The formation has provided numerous fossils of corals, sponges, bivalves, gastropods and other marine groups indicative of a shallow marine carbonate platform environment deposited at the northern end of the Tethys Ocean.

Naming 

The Wetterstein Formation is named after the Wetterstein Mountains in southern Germany and northwestern Austria.

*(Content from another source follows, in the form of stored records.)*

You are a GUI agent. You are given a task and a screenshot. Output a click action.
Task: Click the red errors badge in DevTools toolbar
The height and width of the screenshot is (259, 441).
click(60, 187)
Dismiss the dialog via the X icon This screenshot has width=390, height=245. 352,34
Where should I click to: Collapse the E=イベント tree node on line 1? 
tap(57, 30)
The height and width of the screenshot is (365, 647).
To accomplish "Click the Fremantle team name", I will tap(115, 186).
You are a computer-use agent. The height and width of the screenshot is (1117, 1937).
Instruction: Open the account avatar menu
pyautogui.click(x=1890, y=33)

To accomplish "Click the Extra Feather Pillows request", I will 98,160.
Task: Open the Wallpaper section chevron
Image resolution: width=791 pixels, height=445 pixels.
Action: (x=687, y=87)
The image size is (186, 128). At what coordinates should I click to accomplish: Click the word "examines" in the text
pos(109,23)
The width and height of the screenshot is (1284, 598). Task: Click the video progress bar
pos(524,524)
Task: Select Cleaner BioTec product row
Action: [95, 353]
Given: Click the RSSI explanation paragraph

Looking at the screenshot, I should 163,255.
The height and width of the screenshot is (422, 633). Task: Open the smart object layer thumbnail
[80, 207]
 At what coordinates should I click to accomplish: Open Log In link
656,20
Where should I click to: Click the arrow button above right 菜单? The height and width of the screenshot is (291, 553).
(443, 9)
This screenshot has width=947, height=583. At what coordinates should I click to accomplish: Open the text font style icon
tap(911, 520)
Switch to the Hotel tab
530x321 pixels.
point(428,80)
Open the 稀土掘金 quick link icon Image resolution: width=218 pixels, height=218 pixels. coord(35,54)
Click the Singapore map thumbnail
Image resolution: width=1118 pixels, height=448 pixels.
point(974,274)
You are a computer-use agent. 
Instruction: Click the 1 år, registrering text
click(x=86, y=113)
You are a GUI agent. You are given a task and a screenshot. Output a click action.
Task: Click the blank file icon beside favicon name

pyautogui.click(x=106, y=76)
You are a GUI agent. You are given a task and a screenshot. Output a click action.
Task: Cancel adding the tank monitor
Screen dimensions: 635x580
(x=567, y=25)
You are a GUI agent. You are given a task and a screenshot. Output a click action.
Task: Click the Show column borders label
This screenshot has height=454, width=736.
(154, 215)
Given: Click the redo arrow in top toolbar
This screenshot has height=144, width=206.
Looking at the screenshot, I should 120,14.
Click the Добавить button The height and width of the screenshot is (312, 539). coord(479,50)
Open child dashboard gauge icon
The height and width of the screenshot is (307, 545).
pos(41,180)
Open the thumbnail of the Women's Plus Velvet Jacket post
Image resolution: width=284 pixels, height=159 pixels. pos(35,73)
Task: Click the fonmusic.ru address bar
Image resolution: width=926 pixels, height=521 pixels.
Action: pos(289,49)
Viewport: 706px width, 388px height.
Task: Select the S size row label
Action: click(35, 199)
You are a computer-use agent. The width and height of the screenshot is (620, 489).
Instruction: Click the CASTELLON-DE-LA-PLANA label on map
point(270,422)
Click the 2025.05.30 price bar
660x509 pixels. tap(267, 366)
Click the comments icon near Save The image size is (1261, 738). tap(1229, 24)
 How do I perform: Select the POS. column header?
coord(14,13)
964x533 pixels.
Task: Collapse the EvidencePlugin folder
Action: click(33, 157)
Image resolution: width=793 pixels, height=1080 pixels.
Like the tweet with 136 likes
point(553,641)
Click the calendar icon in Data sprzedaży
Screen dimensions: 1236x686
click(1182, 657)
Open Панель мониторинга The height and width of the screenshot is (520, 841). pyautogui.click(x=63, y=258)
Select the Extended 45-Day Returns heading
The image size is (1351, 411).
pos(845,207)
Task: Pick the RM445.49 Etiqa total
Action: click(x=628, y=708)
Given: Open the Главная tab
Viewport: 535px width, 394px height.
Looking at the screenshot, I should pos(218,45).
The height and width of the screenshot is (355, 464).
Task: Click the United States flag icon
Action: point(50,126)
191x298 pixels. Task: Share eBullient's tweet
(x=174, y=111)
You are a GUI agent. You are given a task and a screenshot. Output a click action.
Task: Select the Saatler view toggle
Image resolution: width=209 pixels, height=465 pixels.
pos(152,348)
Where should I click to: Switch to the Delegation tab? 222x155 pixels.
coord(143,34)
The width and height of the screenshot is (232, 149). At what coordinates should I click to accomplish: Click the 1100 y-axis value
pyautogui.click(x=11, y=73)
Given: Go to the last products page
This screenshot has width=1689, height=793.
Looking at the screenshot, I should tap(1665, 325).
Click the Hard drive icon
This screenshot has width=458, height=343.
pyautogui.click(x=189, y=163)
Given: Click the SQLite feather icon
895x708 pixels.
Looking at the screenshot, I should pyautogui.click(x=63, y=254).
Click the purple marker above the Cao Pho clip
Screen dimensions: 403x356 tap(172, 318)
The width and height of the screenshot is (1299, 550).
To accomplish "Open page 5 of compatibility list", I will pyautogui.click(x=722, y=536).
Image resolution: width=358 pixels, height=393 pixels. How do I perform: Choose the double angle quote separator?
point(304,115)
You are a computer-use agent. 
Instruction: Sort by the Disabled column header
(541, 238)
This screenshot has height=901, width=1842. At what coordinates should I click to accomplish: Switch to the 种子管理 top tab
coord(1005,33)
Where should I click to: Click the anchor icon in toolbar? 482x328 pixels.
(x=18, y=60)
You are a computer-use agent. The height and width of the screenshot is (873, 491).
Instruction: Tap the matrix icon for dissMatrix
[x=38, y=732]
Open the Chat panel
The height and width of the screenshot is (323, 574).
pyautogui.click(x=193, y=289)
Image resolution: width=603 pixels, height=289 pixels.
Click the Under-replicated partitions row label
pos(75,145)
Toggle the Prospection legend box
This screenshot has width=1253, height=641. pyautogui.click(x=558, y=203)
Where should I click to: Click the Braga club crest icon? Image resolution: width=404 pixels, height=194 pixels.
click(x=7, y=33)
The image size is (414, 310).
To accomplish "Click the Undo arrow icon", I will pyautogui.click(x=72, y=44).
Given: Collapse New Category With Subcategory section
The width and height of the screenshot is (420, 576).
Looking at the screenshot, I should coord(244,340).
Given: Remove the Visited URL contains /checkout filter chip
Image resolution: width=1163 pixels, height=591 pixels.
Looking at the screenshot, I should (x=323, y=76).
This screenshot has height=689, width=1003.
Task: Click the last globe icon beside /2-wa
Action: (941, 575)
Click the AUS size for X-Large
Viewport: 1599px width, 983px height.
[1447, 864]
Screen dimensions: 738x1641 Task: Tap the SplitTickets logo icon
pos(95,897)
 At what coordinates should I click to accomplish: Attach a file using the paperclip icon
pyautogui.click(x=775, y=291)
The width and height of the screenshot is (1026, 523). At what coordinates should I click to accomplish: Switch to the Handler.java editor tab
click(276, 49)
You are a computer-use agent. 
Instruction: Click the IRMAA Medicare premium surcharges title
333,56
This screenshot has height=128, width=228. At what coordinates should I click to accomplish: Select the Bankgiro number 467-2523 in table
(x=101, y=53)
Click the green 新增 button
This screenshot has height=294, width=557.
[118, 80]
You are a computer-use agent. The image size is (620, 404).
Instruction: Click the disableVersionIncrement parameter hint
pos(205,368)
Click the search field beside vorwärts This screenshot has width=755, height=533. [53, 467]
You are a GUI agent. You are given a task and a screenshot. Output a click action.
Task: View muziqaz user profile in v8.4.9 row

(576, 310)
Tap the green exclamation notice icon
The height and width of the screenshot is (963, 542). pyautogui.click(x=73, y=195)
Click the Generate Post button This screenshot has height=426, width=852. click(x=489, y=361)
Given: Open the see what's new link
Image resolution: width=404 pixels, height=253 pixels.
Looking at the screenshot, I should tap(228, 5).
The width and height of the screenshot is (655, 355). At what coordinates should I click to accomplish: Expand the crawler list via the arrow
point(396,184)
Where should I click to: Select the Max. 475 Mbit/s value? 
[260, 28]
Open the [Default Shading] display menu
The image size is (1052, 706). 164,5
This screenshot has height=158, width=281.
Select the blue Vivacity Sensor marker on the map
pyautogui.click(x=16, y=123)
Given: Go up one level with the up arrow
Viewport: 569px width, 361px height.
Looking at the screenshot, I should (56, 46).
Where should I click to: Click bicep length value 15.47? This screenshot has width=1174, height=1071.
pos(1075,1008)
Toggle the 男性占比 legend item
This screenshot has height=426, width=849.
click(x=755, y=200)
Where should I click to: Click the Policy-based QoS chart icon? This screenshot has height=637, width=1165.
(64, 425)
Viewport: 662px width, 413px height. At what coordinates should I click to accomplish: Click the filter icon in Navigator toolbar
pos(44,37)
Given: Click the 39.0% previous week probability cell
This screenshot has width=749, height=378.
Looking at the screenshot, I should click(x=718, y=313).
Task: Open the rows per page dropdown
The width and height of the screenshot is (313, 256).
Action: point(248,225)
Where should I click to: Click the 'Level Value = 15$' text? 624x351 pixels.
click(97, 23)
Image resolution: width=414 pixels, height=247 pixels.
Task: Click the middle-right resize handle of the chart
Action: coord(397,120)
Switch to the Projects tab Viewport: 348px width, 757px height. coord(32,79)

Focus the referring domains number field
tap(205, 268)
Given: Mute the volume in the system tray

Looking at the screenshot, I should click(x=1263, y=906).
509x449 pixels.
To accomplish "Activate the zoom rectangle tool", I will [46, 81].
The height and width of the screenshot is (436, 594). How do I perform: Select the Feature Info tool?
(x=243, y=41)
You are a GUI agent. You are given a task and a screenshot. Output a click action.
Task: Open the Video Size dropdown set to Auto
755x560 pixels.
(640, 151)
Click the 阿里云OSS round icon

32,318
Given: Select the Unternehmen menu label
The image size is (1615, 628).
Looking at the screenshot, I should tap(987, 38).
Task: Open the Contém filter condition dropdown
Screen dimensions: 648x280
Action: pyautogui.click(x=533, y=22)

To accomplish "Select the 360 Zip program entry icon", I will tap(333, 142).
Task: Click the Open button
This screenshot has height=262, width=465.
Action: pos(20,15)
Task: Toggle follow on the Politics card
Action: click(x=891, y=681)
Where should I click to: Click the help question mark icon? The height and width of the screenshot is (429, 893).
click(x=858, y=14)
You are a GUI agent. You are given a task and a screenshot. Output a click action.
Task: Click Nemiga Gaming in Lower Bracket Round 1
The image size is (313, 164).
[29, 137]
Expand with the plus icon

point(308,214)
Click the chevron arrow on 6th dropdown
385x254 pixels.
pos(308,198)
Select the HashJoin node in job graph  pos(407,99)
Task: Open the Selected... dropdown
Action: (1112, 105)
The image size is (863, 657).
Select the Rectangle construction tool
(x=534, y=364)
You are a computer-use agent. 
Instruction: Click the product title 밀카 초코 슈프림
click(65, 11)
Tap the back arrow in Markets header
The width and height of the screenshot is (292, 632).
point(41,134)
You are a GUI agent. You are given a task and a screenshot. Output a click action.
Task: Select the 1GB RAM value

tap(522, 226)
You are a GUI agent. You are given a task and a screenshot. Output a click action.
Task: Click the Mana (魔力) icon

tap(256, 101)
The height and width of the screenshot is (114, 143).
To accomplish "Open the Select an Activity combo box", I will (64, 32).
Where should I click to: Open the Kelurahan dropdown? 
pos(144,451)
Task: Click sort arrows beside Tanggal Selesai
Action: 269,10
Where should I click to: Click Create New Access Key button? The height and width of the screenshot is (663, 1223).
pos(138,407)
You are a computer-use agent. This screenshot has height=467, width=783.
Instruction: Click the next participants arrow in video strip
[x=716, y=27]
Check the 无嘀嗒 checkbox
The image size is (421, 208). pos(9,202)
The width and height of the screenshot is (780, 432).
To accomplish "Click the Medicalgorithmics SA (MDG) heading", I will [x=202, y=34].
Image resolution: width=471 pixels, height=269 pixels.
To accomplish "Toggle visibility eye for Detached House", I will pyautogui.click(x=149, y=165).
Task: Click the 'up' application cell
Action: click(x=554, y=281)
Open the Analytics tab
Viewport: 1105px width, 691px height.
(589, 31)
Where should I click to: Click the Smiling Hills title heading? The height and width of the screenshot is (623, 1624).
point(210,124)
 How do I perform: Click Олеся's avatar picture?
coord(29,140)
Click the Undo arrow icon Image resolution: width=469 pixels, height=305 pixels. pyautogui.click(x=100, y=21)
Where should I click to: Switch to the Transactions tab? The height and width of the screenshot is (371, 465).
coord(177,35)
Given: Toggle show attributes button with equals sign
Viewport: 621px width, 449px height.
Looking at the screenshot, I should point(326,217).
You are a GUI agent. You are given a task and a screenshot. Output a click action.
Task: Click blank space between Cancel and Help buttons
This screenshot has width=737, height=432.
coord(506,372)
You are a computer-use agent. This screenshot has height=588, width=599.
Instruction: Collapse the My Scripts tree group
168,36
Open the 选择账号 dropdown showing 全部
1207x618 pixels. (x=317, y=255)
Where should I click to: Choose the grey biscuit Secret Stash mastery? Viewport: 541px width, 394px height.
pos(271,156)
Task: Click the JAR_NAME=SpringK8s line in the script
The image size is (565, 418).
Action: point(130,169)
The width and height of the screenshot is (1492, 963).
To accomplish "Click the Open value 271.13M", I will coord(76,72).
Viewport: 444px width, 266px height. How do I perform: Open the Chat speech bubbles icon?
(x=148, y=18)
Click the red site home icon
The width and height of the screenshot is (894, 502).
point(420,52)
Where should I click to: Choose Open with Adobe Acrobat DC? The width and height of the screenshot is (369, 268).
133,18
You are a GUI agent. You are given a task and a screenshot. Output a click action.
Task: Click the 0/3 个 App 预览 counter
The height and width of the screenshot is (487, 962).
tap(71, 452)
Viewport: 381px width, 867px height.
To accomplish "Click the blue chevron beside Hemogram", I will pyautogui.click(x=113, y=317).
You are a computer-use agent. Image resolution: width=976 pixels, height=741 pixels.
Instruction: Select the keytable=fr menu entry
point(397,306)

Alternative names for the whole formation or parts of it in stratigraphical (vertical) or facies (lateral) sense are:
 Wetterstein Limestone (Wettersteinkalk)
 Wettersteinkalk Formation
 Wettersteindolomit - used in Semmering and Kalkkögel, Austria
 Wetterstein Limestone Formation
 Wetterstein kalk/dolomit - used in the Northern Limestone Alps of Austria
 Wetterstein reef limestone Formation

The Swiss stratigraphical lexicon uses Wetterstein Formation as "informal, but used name" with the following historical variants:
 Wettersteinkalk (von Guembel 1861, Fraas 1910)
 Wettersteinkalk = Ladinische Stufe (Cornelius 1935)
 Wetterstein = Wettersteindolomit = Wettersteinkomplex (Stöcklin 1949) (Fellerer 1964, Kraus 1964)
 Calcaire de Wetterstein [sic] = Calcaire du Wetterstein = Formation de Wetterstein [sic] (Hirsch 1966)
 Wettersteindolomit, Wetterstein-Dolomit

Subunits
Its subunits include: 
Messerstich Limestone
Schlern Dolomite
Marmolata Limestone
Steinalm Formation
Ramsau Dolomite Formation

Description 

The Wetterstein Formation, with a total thickness of up to , is a major regional stratigraphic unit of the Northern Limestone Alps and Western Carpathians in Central Europe, spanning across four countries from southwestern Bavaria to northwestern Slovakia.

Extent 

The formation crops out to the north of the Hohe Tauern window and is part of the Austroalpine nappes.

Stratigraphy 
In the Semmering area of Austria, where the name Wettersteindolomit is used, the formation is unconformably overlain by the Kapellener Shale and overlies the Reifling Formation, in the Kalkkögel and Radstadt Tauern the dolomite overlies the Partnach Formation and is overlain by the Raibl Formation, while in Tyrol the formation, called Wettersteinkalk/dolomit unconformably overlies the Gutenstein and Steinalm Formations and unconformably underlies the Reingraben Formation.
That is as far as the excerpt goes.